_TEXT EXCERPT_.
* * *

AddType text/x-server-parsed-html .fhtml .html
Options FollowSymLinks Includes

This means that the server parses .html files for SSIs, so you
(and search engines...) don't need to know that there's dynamic
stuff happening behind the scenes. The included files are all .fhtml
(fragment of HTML), but we're parsing them for SSIs too.

This allows me to build a page with a hierarchy of SSI containers.
The main page essentially has 3 bits - a top include, the content, and
a bottom include. Very, very easy to check, edit and so on. And hey - the
content's separated from the presentation (sweet).

But each of those includes is a file with further includes (actually XSSI
ones to do things like conditional printable templates), which breaks the
stuff above and below the content down into further containers - one
include per container. Some of these are script SSIs btw, like for the
crumbtrail. However, it's all done at a block level.

Below this, there is generally a bunch of small include files, each of
which contains a module, like the Search Engine form, or the dtd etc.

* * *

_DATA BLOCK_.

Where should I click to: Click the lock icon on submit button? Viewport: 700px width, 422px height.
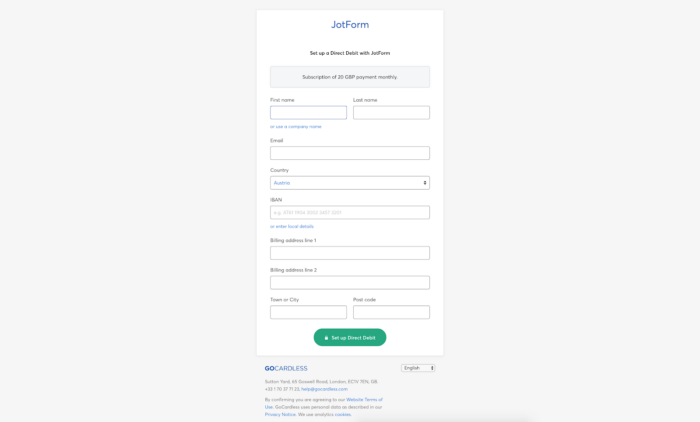coord(326,338)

* * *

_YOUR GOAL_.
Answer these questions from the server-side includes text above:
1. What extension do the included files use?
2. What three parts make up the main page?
3. What is named as an example of a script SSI?

_SOLUTION TO THIS EXERCISE_.
1. The included files use .fhtml (fragment of HTML).
2. The main page has a top include, the content, and a bottom include.
3. The crumbtrail is named as an example of a script SSI.